GIVEN RECORDS
########################################

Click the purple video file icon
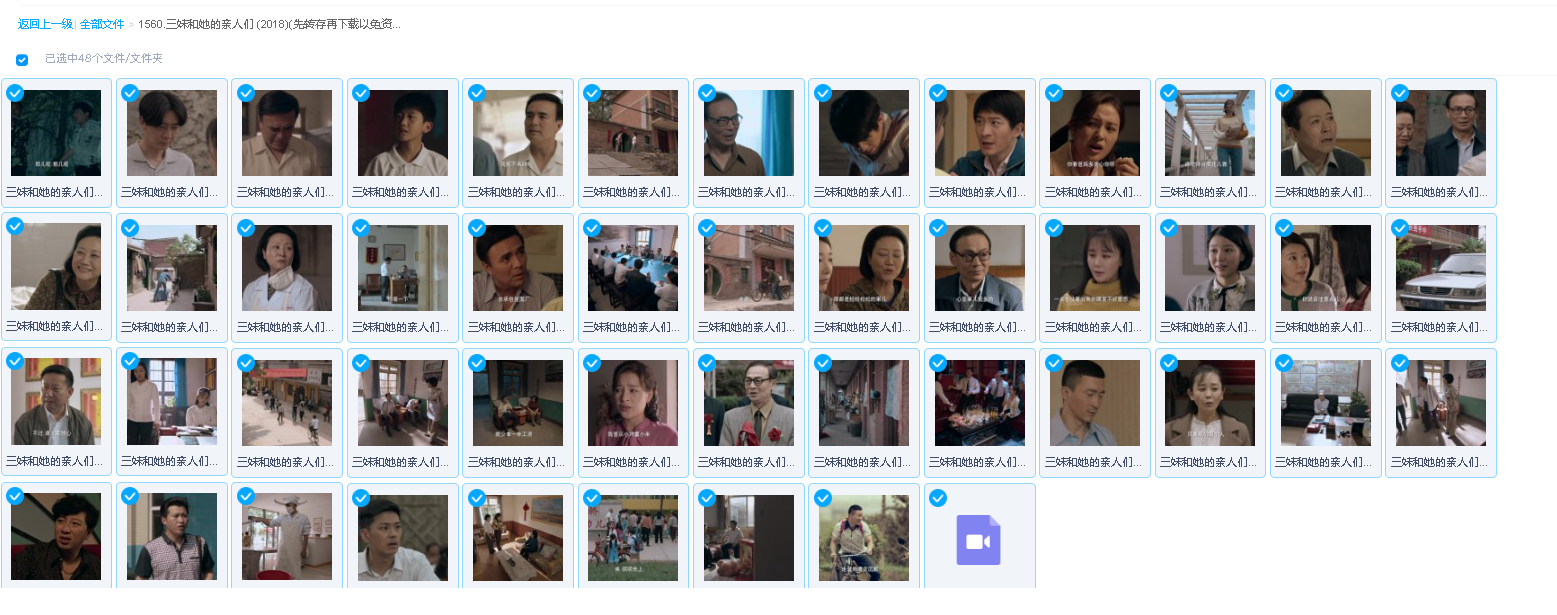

########################################

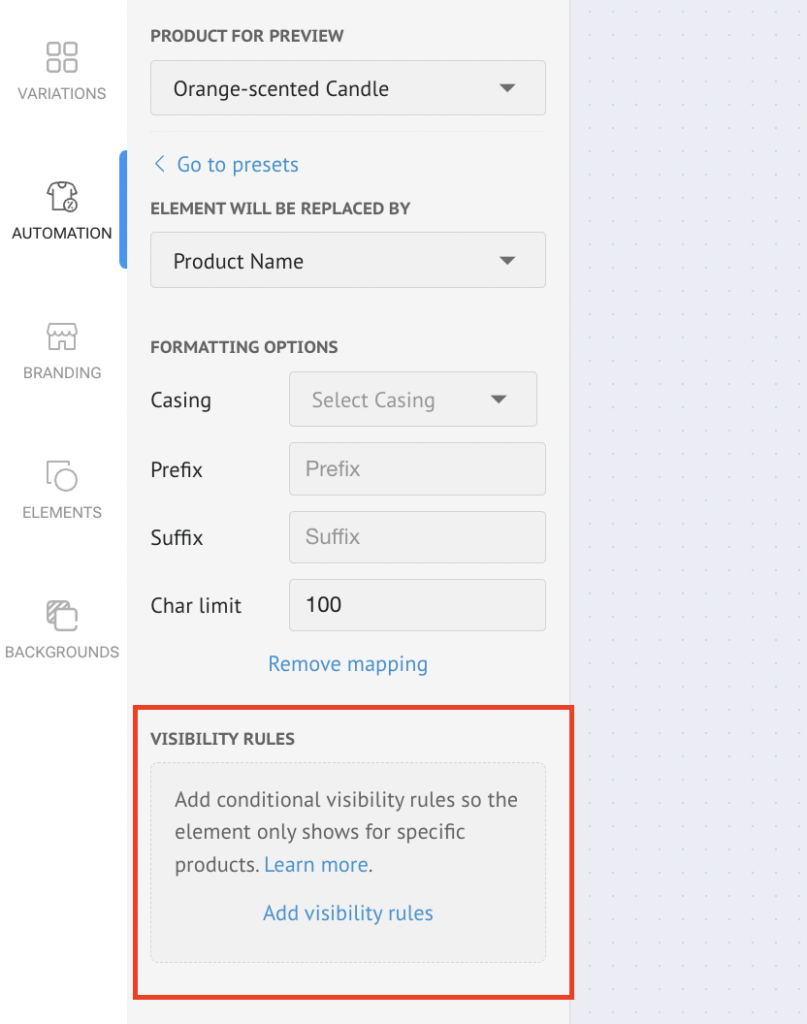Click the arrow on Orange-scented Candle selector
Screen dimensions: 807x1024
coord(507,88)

########################################

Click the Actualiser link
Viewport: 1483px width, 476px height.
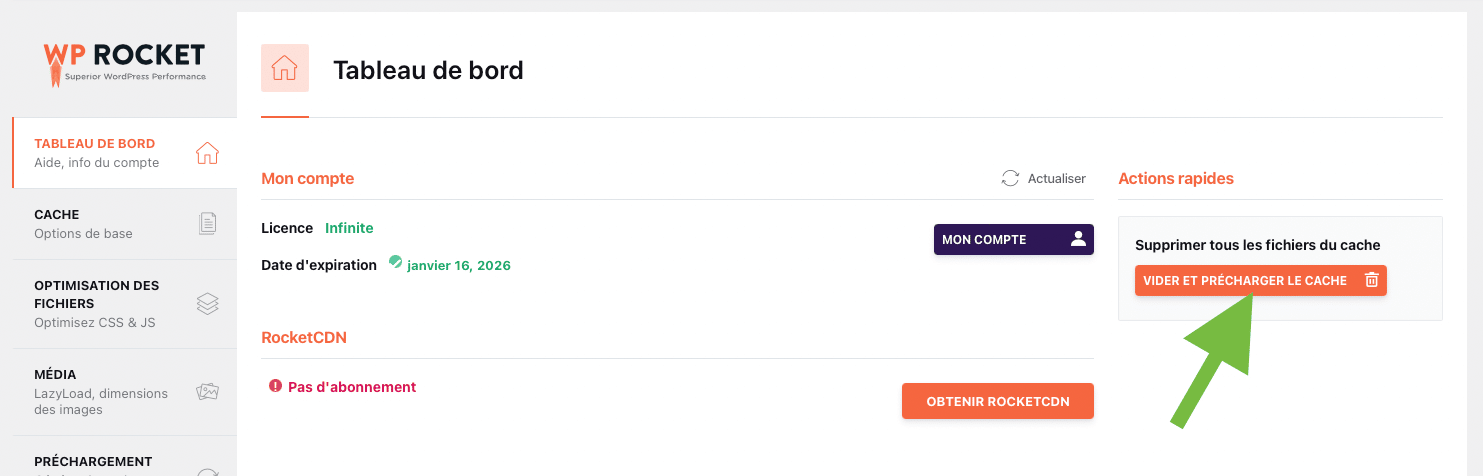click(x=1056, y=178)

########################################

TASK TO CARRY OUT
Can you turn the entries, starting at the line that contains "Click the arrow" and ending at the line that contains "coord(507,88)", into a Markdown table with the columns Row and Text? Number each line, skip blank lines, and leave the pictures out.

WRITTEN REPLY
| Row | Text |
|---|---|
| 1 | Click the arrow on Orange-scented Candle selector |
| 2 | Screen dimensions: 807x1024 |
| 3 | coord(507,88) |